I hope you brought a book with you or are prepared to scroll aimlessly through social media for the next 6-8 hours because that's how long you are going to wait. And that may just be until you get put into a room. It may be longer still before you see a doctor or have tests run.
This is the reality for many people. Seniors, adults, youth, and infants all crowd emergency rooms for things as simple as strep throat due to a lack of access to family doctors.
Hospitals have become a catch-all for those who cannot get medical attention through the traditional means. Emergency rooms are not the last resort walk-in clinics. And people will wait almost a full day to get the care that they need.
People miss work in order to sit through the triage process and a lot of the time they still leave without the answers that they need. All the while they use hospital resources, take up beds and rooms that could be used for other patients with higher priority needs.
This leads to people being placed in storage closets and in hallways waiting for treatment. It sounds made up, but I've seen it first hand. People have dislocated joints reset in full view of the waiting room. There is a lack of privacy. There is a lack of respect.

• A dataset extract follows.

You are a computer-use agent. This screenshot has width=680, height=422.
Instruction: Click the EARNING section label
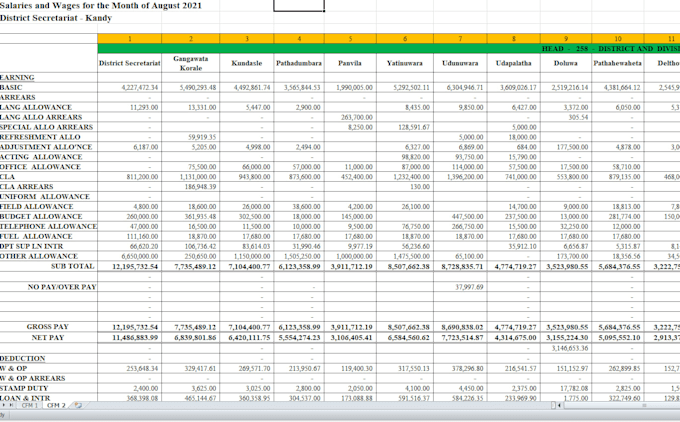[17, 77]
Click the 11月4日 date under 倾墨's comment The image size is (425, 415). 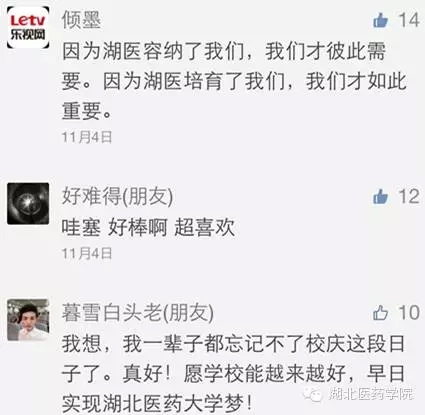(87, 137)
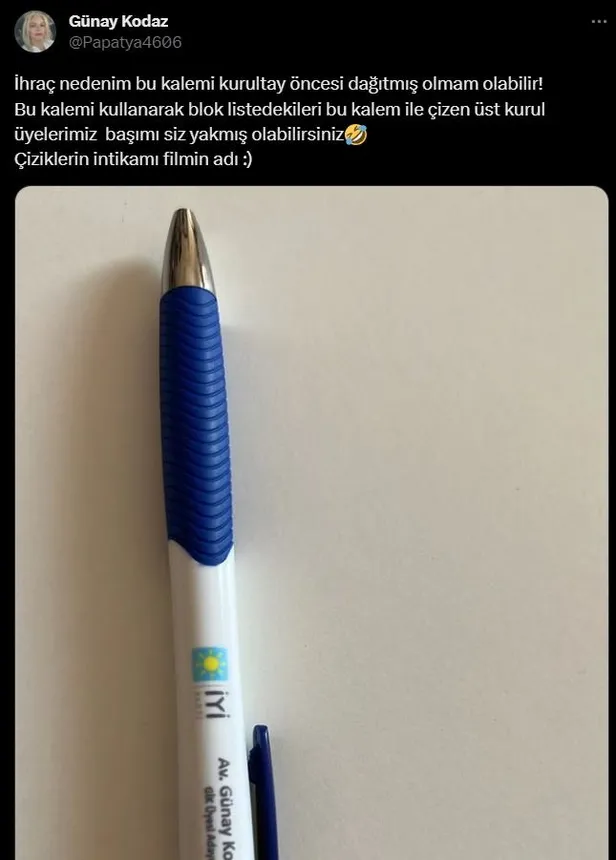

The lack of family doctors has created a domino effect within the medical system. They are the front line workers, the first step for most people when seeking basic medical care. And without access to them, people go elsewhere. This puts a strain on other parts of the medical system.
Walk-in clinics are overcrowded. Emergency rooms are overcrowded. People are pushed through rather than seen to. Mistakes are made and many of them have dire consequences.
Doctors and nurses are working within a broken system and they are doing the best that they can. Are they all wonderful? No, I won't make that blanket claim. But for the most part, they are trying to do their best with what they have.
I think that in order to start a solution to this problem it needs to begin with family doctors. The front line needs to be rebuilt in order to alleviate the strain from the rest of the system. But doctors need some form of incentive to work in Canada and not to go to more lucrative, more business-like healthcare systems.
I don't know how to fix the healthcare system. I don't know if pouring more money into it will help. I don't know if rebuilding it from the ground up is the best solution. But it needs to be fixed.
It has been decades now that it has been in crisis and our population isn't getting any smaller or any younger. The Canadian healthcare system is great, in theory, and it could be great in practice as well.
We need to stop disillusioning ourselves with the idea that we have this "gold standard" of a system. We need to stop thinking it is perfect the way it is. It is broken and it needs to be fixed, preferably before the death count of people on waitlists continues to rise.